Est-il difficile de voir que la réaction occidentale est un encouragement direct à la répétition de pareils crimes ? Dès que l’armée gouvernementale prendra le dessus sur les jihadistes, ou dès qu’une solution politique non favorable à eux sera en vue, une attaque chimique, provoquant indignation médiatique et bombardement contre les forces syriennes, pourra rétablir l’équilibre.
N’y a-t’il que les « états-voyous » pour se soucier du droit international ?
Le recours à la force contre un état souverain en dehors d’une résolution des Nations Unies est, de quelque côté que l’on le tourne, une violation flagrante du droit international. Il est ahurissant que la plupart des pays européens aient cautionnés, parfois avec enthousiasme, le bombardement US.
Notre ministre des Affaires Etrangères déclare : « Je peux comprendre la réaction du président américain, c’est après une attaque chimique. ... Je suis surpris d’entendre les responsables russes dire qu’on ne respecte pas la loi internationale » : une très probable manipulation suffit donc à notre représentant pour « comprendre » que l’on bafoue le droit international…
Il est urgent que la Communauté Internationale revienne aux bases de la Charte des Nations-Unies, pour éviter une nouvelle guerre généralisée. Il aurait été essentiel que l’on condamne sans la moindre ambigüité cette violation de la Charte, au lieu de se prévaloir de justifications humanitaires, et de photos émouvantes : la seule alternative au droit international, c’est le droit du plus fort.
La Belgique associée à une opération criminelle en Syrie
Le bombardement US contre l’armée régulière syrienne est un appui direct aux groupes jihadistes qui la combattent.
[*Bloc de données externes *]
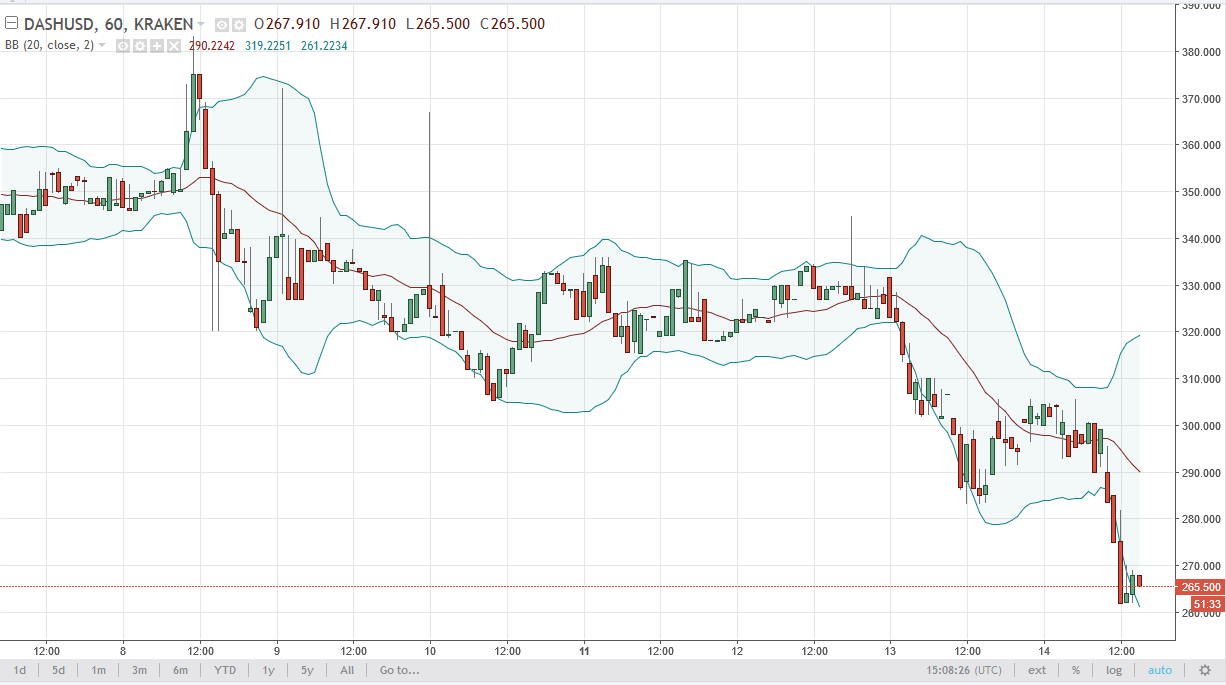This screenshot has width=1226, height=685.
Task: Select the 1d time range
Action: [19, 670]
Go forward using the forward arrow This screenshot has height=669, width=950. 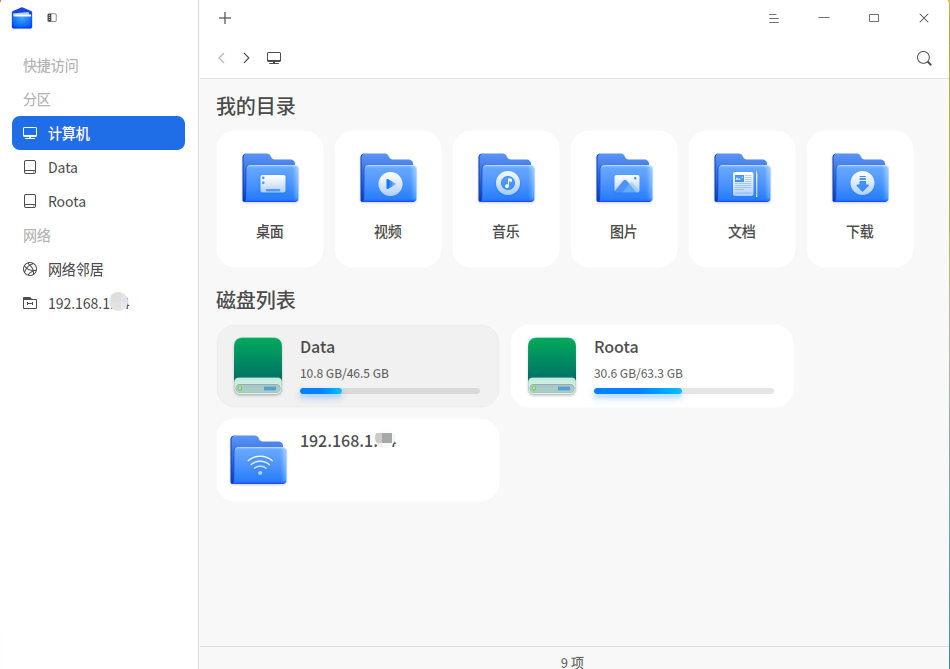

Il se trouve que c’est al-Qaida dans la région – mais les uns et les autres sont parfaitement interchangeables.
Qu’est ce que notre pays fait encore en Syrie aux côtés des Etats-Unis, dans la soi-disant « Coalition Internationale contre le terrorisme » ? En luttant contre le gouvernement syrien, on ne lutte pas contre le terrorisme, on prépare directement son avènement – comme hier en Libye.
Il n’est pas difficile de prévoir ce que serait en Europe le résultat concret d’un état syrien où les factions jihadistes auraient pris le pouvoir, avec toute notre complaisance.
Il n’est pas très difficile non plus de prévoir quelles seraient les conséquences d’une guerre pour le petit pays qui abrite bombes atomiques et QG de l’Otan.
Nous venons de commémorer le premier anniversaire des attentats de Bruxelles. Cela devrait suffire. Notre population subit directement les conséquences d’une politique étrangère (et sociale) précise, qu’elle n’a absolument pas choisi. Nos forces armées n’ont pas à servir de supplétifs à des objectifs géostratégiques qui ne sont pas les nôtres, et qui sont directement contraires aux intérêts vitaux du peuple.